Hercílio tinha quatro irmãos e o destino quis que ele se casasse em Patos de Minas com Maria da Rocha Tibúrcio. Dessa união nasceram nove filhos: Wilson, Cleusa, Célia, Maria Helena, Orlando, Armando, Wanilda, Marina e Hercilinho. Sua vida sempre foi um exemplo marcante de dignidade e por isso merecedora do mais profundo respeito e admiração. Ele próprio nos conta, em pequenas doses cheias de deliciosas recordações, um pouco de seus 103 anos de vida.

“Senti muitas dificuldades para me adaptar ao meio, mas acabei ficando rico naquele lugar. Apesar de ser muito mão aberta, acabei comprando a loja, a máquina de arroz, depois fui farmacêutico, até que vim para Patos. O povo era simples e andava descalço. Lá eu fiz muitas amizades e me tornei conhecido. Na farmácia eu manipulava os remédios orientado por um formulário adquirido no Rio de Janeiro. Foram 36 anos de comércio”.

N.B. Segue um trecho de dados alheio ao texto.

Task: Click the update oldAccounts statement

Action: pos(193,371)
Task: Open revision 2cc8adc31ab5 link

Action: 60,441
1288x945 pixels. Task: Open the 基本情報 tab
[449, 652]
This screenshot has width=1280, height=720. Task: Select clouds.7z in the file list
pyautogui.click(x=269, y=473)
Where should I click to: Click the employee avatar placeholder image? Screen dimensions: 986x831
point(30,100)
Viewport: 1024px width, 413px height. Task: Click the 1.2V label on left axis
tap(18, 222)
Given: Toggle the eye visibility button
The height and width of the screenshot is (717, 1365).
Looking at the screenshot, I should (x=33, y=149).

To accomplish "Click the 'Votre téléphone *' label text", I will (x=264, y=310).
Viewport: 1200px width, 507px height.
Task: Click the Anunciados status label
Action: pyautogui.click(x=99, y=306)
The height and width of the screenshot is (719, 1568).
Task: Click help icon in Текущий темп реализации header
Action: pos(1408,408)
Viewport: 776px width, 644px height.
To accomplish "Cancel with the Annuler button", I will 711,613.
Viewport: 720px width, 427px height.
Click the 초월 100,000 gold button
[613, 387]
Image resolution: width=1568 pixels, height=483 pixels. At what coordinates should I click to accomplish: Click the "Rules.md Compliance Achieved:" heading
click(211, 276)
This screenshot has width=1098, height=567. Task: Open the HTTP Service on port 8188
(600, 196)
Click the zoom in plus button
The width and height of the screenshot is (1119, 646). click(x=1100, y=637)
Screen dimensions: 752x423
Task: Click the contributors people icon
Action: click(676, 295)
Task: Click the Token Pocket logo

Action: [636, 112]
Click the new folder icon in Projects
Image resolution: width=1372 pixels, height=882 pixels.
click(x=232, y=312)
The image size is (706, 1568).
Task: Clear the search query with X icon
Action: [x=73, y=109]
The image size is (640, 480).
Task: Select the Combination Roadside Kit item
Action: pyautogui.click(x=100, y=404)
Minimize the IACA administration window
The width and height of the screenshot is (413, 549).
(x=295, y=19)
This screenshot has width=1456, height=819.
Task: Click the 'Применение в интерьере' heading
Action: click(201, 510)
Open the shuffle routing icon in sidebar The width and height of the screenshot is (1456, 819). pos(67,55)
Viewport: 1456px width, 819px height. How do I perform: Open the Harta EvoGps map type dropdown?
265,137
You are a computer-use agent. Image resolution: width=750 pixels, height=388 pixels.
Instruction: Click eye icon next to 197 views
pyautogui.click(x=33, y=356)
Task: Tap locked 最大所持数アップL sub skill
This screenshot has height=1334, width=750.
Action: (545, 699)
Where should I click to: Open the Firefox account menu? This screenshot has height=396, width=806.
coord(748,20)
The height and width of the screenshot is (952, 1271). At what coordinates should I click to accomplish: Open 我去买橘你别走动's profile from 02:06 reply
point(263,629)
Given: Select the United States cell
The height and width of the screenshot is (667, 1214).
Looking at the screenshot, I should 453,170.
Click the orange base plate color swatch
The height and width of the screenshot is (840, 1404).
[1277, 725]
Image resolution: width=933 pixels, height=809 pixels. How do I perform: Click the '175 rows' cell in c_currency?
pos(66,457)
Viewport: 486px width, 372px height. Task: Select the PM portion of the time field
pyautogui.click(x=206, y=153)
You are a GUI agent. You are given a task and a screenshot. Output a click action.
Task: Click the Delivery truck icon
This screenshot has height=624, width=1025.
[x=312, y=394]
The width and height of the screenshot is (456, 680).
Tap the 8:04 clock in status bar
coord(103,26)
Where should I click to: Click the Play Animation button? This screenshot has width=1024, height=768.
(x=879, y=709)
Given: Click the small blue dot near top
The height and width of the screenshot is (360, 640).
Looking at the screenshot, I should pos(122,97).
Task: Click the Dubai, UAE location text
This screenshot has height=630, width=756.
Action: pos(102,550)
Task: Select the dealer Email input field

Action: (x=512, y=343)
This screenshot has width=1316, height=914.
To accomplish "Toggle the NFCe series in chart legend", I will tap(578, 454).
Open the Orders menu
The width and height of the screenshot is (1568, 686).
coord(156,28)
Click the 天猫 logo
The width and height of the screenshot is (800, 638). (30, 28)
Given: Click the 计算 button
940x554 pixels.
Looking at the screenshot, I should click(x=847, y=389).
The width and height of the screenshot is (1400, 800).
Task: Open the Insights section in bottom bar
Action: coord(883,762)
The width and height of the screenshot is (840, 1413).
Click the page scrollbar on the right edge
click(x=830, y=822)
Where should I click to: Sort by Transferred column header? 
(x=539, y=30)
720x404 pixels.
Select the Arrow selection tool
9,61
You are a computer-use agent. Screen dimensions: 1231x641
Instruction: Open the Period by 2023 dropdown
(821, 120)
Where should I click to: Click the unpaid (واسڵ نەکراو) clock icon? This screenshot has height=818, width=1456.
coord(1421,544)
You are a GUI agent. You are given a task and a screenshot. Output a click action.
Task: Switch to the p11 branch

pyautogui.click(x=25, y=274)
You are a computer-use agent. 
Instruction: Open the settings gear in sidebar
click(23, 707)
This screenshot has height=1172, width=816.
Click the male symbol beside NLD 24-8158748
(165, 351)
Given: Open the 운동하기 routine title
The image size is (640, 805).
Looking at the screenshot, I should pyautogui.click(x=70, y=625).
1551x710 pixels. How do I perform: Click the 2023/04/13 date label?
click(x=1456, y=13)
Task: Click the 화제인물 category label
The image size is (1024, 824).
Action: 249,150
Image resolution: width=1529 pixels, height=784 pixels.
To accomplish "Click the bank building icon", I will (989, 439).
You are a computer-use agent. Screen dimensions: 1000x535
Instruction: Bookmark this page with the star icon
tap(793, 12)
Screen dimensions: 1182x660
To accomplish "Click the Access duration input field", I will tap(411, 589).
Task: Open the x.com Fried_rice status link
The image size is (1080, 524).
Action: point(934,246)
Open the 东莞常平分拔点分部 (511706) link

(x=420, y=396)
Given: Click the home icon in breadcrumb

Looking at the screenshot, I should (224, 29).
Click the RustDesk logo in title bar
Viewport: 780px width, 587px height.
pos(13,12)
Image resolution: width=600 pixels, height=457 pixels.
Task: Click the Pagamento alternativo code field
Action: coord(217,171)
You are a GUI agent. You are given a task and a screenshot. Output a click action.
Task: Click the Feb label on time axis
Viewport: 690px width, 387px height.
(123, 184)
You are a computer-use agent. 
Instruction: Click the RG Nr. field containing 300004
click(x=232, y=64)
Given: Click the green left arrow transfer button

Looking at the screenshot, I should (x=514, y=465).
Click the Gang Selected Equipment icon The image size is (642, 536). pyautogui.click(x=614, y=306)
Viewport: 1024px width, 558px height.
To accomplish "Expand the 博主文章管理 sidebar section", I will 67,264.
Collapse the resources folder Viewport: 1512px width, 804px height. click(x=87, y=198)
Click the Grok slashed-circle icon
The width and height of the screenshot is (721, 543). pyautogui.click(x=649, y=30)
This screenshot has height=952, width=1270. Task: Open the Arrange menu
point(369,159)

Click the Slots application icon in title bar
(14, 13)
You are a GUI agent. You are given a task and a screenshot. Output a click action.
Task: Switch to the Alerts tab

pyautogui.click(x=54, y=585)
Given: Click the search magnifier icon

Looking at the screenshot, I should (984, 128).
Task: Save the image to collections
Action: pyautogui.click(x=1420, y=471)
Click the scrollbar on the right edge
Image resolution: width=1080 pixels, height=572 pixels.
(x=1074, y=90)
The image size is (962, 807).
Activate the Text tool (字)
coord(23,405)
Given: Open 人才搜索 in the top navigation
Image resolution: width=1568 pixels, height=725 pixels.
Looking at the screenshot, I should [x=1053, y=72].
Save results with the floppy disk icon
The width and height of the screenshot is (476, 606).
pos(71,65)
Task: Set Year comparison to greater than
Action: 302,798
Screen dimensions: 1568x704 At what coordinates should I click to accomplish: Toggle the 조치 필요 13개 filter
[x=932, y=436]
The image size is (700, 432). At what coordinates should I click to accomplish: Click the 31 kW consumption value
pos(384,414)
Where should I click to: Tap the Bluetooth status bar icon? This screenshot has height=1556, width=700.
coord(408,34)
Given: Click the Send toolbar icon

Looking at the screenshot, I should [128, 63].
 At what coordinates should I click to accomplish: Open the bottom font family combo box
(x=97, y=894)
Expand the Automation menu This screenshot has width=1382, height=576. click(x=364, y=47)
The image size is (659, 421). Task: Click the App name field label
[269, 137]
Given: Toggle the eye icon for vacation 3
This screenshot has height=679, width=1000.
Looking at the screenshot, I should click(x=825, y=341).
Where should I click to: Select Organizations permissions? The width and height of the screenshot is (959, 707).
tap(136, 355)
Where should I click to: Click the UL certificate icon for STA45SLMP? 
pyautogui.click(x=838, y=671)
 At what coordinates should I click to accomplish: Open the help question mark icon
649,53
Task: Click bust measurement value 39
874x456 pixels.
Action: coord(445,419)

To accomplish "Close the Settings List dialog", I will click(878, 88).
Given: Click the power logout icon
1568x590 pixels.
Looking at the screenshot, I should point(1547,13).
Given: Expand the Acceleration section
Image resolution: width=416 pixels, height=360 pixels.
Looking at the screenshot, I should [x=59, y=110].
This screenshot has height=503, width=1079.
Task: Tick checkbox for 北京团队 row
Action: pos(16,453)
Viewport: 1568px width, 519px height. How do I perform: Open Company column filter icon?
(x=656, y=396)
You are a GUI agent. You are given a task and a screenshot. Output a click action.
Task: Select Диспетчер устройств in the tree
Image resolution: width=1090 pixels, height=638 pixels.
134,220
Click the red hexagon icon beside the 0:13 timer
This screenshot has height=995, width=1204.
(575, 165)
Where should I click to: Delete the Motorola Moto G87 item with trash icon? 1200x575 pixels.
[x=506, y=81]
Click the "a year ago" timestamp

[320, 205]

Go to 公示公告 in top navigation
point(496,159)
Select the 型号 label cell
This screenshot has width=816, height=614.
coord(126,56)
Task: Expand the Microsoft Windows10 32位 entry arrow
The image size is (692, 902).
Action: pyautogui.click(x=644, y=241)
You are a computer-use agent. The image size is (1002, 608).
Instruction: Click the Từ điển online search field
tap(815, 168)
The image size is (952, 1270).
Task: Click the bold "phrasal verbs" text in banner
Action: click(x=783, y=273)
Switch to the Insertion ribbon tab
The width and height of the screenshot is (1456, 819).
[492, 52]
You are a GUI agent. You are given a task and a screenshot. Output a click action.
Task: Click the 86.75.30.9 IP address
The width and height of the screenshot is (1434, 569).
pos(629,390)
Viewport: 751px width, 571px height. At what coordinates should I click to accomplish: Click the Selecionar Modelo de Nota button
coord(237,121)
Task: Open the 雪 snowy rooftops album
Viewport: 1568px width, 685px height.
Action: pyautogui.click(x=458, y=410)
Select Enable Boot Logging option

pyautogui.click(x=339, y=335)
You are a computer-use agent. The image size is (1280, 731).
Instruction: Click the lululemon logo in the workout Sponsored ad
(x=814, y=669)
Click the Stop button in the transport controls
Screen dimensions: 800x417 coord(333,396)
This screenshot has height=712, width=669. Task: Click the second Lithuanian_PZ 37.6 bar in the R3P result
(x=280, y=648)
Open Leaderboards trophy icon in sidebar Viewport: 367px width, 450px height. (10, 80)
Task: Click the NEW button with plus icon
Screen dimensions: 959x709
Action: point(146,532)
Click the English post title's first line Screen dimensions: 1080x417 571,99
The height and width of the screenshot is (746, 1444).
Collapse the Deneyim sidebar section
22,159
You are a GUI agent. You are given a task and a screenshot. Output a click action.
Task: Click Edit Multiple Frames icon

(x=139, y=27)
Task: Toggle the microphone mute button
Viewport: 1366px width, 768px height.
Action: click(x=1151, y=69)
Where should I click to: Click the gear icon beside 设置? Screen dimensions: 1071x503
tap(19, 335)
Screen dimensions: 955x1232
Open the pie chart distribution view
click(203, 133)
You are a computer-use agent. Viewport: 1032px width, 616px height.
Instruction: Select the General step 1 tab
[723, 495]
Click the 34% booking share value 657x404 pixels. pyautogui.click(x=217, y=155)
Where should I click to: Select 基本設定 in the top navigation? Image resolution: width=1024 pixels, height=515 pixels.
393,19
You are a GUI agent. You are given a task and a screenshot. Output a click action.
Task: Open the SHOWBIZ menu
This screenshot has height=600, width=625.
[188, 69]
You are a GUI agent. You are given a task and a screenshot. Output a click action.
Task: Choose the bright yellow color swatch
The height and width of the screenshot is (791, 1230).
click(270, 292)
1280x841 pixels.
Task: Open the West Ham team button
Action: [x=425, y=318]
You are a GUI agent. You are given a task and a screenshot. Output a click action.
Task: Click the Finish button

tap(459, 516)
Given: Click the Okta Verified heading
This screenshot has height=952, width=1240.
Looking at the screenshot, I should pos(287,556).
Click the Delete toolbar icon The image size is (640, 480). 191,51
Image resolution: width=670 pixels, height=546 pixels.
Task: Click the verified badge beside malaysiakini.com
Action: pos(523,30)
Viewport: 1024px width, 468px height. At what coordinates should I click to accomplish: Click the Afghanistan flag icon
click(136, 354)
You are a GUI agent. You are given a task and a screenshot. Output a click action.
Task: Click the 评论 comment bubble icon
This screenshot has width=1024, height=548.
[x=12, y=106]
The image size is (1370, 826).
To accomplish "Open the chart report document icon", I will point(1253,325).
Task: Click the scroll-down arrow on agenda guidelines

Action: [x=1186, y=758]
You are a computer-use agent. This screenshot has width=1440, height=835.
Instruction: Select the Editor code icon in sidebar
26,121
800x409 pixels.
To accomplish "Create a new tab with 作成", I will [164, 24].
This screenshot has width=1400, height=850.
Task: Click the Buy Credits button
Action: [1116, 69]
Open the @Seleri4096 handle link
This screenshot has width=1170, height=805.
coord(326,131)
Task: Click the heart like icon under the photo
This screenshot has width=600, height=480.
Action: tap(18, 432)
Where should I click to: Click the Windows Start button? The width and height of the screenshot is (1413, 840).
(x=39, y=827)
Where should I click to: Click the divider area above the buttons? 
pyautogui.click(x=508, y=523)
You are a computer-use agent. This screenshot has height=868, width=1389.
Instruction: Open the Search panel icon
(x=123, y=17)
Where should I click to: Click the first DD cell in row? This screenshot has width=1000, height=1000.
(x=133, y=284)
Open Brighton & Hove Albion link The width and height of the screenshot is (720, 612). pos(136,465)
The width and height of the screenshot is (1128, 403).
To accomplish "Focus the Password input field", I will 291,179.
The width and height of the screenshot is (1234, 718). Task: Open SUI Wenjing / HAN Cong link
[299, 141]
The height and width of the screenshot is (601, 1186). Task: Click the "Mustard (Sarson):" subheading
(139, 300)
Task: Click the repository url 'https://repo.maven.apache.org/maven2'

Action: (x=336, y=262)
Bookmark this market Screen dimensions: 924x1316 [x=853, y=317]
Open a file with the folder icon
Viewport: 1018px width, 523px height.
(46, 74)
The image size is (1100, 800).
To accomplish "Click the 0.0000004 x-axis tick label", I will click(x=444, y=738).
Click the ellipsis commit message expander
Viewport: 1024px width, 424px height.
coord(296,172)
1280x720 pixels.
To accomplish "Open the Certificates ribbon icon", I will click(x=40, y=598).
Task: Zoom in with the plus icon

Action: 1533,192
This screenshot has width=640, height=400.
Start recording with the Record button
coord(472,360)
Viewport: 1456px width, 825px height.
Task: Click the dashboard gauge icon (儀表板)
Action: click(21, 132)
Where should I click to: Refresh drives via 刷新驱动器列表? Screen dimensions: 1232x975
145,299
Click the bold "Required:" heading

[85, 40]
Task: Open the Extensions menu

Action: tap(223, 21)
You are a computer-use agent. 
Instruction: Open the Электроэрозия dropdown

“A política era perigosa!… Fui eleito vereador em 1928, pelo partido Republicano, mais tarde PSD. A primeira legislatura foi em Patos de Minas, município ao qual São Pedro pertencia, e depois em Presidente Olegário. Fui presidente do Diretório Acadêmico Municipalista por vários períodos, participando de muitas convenções junto ao PR e PSD. Lavrei a primeira ata quando Presidente Olegário se emancipou”.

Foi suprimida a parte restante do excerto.